Thursday, October 28
A new sport from the Dutch? Game on!
By Ryan Park ’12
A simple invitation to play korfball, a seeming hybrid of basketball and ultimate Frisbee, became a commitment to something far greater than a sport. Louis Boguchwal ’12, founder of the Hamilkorf Club, tossed me a soccer ball — no, a korfball — one night in the Alumni Gym, and I was soon hooked. I didn’t yet know that korfball is a rare true coed sport, or that it’s played in 57 countries, or that Boguchwal had discovered the game his freshman year at the University of St. Andrews and brought it back with him.

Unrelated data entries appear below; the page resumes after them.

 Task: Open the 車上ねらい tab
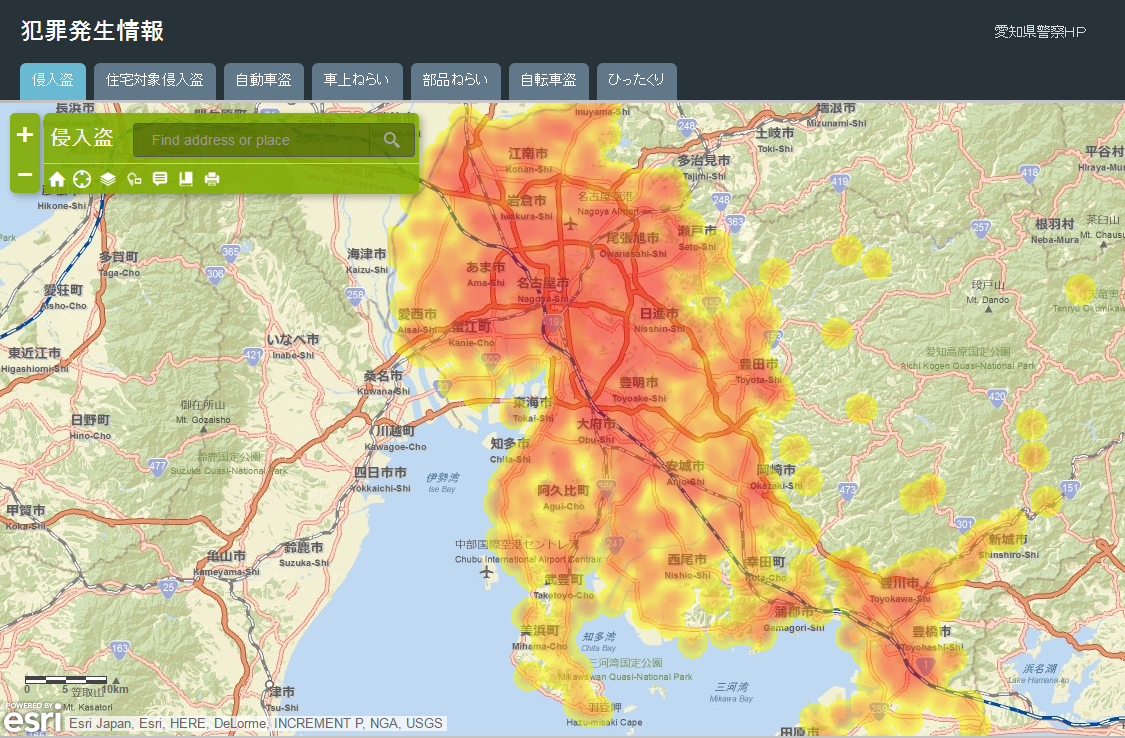click(356, 81)
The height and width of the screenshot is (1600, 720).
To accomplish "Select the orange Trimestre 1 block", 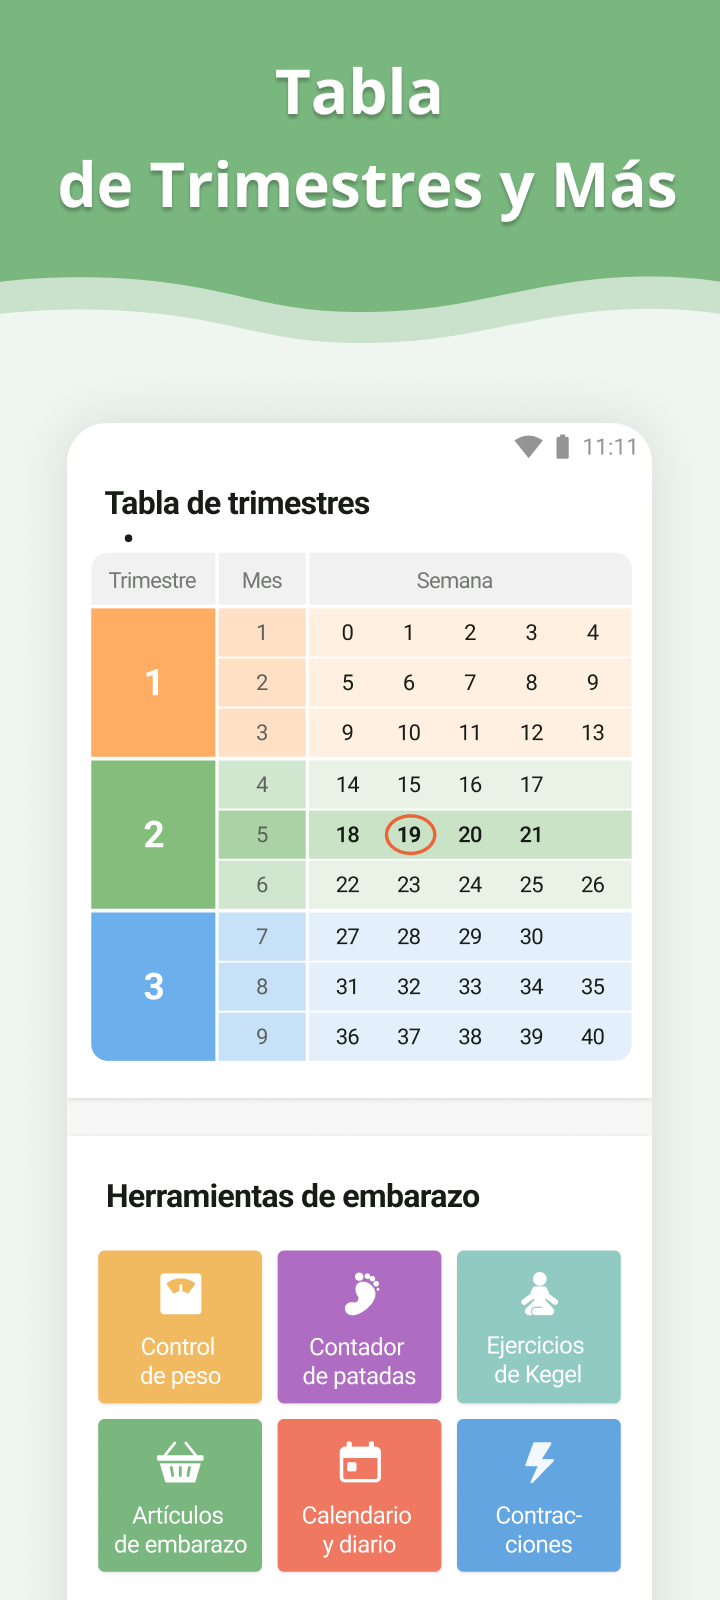I will [x=153, y=682].
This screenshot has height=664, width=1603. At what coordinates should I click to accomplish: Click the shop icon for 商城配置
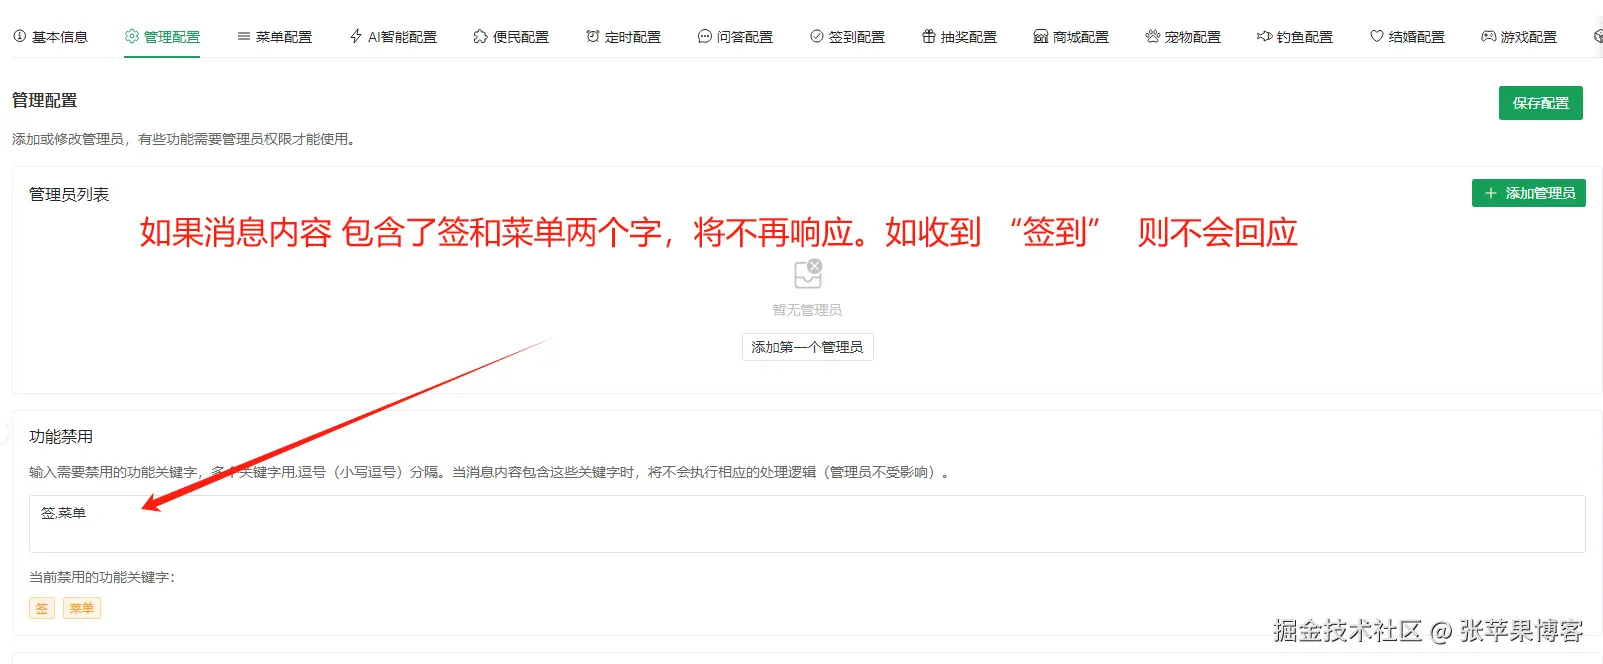pos(1041,36)
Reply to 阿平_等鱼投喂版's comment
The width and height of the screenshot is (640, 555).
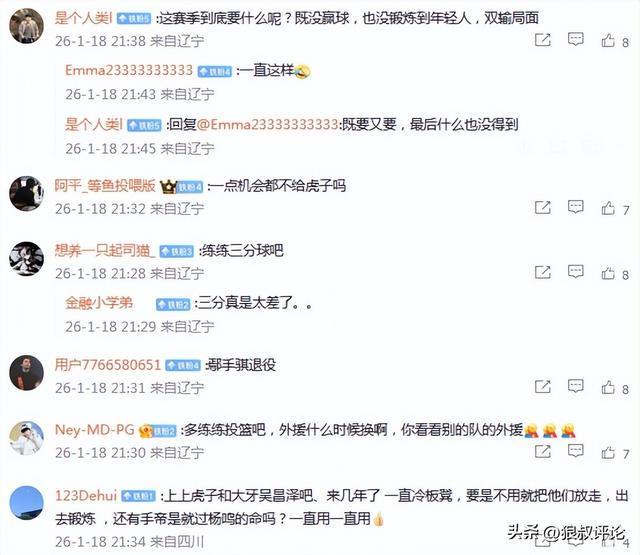(x=576, y=207)
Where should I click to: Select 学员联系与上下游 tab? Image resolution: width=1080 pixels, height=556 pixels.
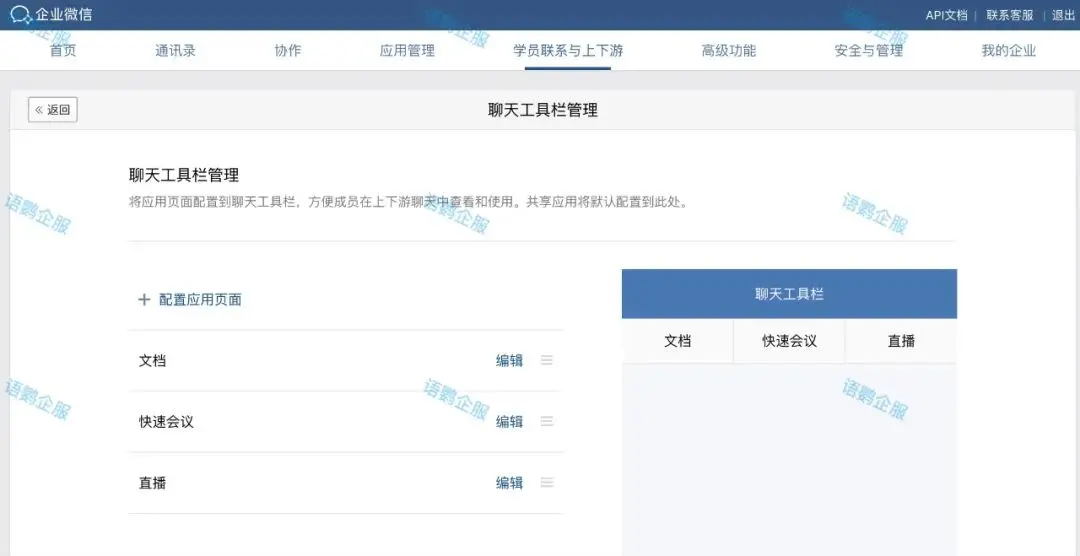(x=568, y=51)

Korfball is a Dutch offshoot of basketball (“korf” means basket in Dutch), played with four men and four women, a ball the size of the one used in soccer, an unusually high hoop (11.5 feet, to be exact), no backboard, no dribbling nor moving with the ball — just passing — and lots of spirit.
That first night, I found the rules baffling and couldn’t find my shooting touch without a backboard. But overnight I became a confirmed “korfer” who couldn’t wait to spread the word. I became immersed in Hamilkorf’s organizational aspects, sitting until 2 in the morning with fellow korfers plotting both practical and ridiculous fundraising schemes for a hypothetical trip to the Netherlands.
Boguchwal had big plans as well, from a Late Nite event to a commercial sponsorship. We talked with U.S. Korfball Federation board members, and we play host to one member, Carl Yerger, who holds a campus korfball workshop this Family Weekend.
As our korf-dreams grow, so does our friendship. And that’s really the object of the game.